— TASK DIRECTIONS —
The exercise calls for every entry that follows to be repeated exactly.

— Stored records —
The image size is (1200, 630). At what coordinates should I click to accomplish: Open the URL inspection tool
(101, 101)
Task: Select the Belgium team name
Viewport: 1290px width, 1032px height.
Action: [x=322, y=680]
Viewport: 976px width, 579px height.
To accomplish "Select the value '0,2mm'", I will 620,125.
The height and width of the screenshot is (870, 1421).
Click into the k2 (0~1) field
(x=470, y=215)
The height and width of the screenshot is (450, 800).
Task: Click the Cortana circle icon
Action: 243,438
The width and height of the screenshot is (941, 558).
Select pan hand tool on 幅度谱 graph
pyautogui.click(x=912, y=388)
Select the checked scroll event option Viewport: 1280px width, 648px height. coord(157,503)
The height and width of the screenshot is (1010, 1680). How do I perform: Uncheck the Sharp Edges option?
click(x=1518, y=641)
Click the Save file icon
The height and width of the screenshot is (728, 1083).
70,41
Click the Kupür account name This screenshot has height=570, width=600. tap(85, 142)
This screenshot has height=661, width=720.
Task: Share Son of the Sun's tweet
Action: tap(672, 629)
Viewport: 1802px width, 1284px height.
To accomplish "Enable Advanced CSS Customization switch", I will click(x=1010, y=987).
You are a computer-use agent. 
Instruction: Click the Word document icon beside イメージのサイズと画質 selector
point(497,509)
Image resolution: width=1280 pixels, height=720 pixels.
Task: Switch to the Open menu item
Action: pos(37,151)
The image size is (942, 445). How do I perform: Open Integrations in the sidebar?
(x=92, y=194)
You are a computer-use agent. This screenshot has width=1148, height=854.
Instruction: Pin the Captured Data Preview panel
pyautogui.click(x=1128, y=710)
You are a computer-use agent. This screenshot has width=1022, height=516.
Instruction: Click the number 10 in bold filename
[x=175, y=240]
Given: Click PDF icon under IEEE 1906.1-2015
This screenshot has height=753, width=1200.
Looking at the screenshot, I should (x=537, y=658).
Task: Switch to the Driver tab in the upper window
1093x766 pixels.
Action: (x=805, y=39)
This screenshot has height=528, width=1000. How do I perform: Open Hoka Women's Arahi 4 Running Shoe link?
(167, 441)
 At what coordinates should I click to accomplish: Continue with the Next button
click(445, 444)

— SOLUTION TO THE EXERCISE —
The image size is (1200, 630). At what coordinates should I click to accomplish: Open the URL inspection tool
(101, 101)
Task: Select the Belgium team name
Viewport: 1290px width, 1032px height.
Action: [x=322, y=680]
Viewport: 976px width, 579px height.
To accomplish "Select the value '0,2mm'", I will 620,125.
The height and width of the screenshot is (870, 1421).
Click into the k2 (0~1) field
(x=470, y=215)
The height and width of the screenshot is (450, 800).
Task: Click the Cortana circle icon
Action: 243,438
The width and height of the screenshot is (941, 558).
Select pan hand tool on 幅度谱 graph
pyautogui.click(x=912, y=388)
Select the checked scroll event option Viewport: 1280px width, 648px height. coord(157,503)
The height and width of the screenshot is (1010, 1680). How do I perform: Uncheck the Sharp Edges option?
click(x=1518, y=641)
Click the Save file icon
The height and width of the screenshot is (728, 1083).
70,41
Click the Kupür account name This screenshot has height=570, width=600. tap(85, 142)
This screenshot has height=661, width=720.
Task: Share Son of the Sun's tweet
Action: tap(672, 629)
Viewport: 1802px width, 1284px height.
To accomplish "Enable Advanced CSS Customization switch", I will click(x=1010, y=987).
You are a computer-use agent. 
Instruction: Click the Word document icon beside イメージのサイズと画質 selector
point(497,509)
Image resolution: width=1280 pixels, height=720 pixels.
Task: Switch to the Open menu item
Action: pos(37,151)
The image size is (942, 445). How do I perform: Open Integrations in the sidebar?
(x=92, y=194)
You are a computer-use agent. This screenshot has width=1148, height=854.
Instruction: Pin the Captured Data Preview panel
pyautogui.click(x=1128, y=710)
You are a computer-use agent. This screenshot has width=1022, height=516.
Instruction: Click the number 10 in bold filename
[x=175, y=240]
Given: Click PDF icon under IEEE 1906.1-2015
This screenshot has height=753, width=1200.
Looking at the screenshot, I should (x=537, y=658).
Task: Switch to the Driver tab in the upper window
1093x766 pixels.
Action: (x=805, y=39)
This screenshot has height=528, width=1000. How do I perform: Open Hoka Women's Arahi 4 Running Shoe link?
(167, 441)
 At what coordinates should I click to accomplish: Continue with the Next button
click(445, 444)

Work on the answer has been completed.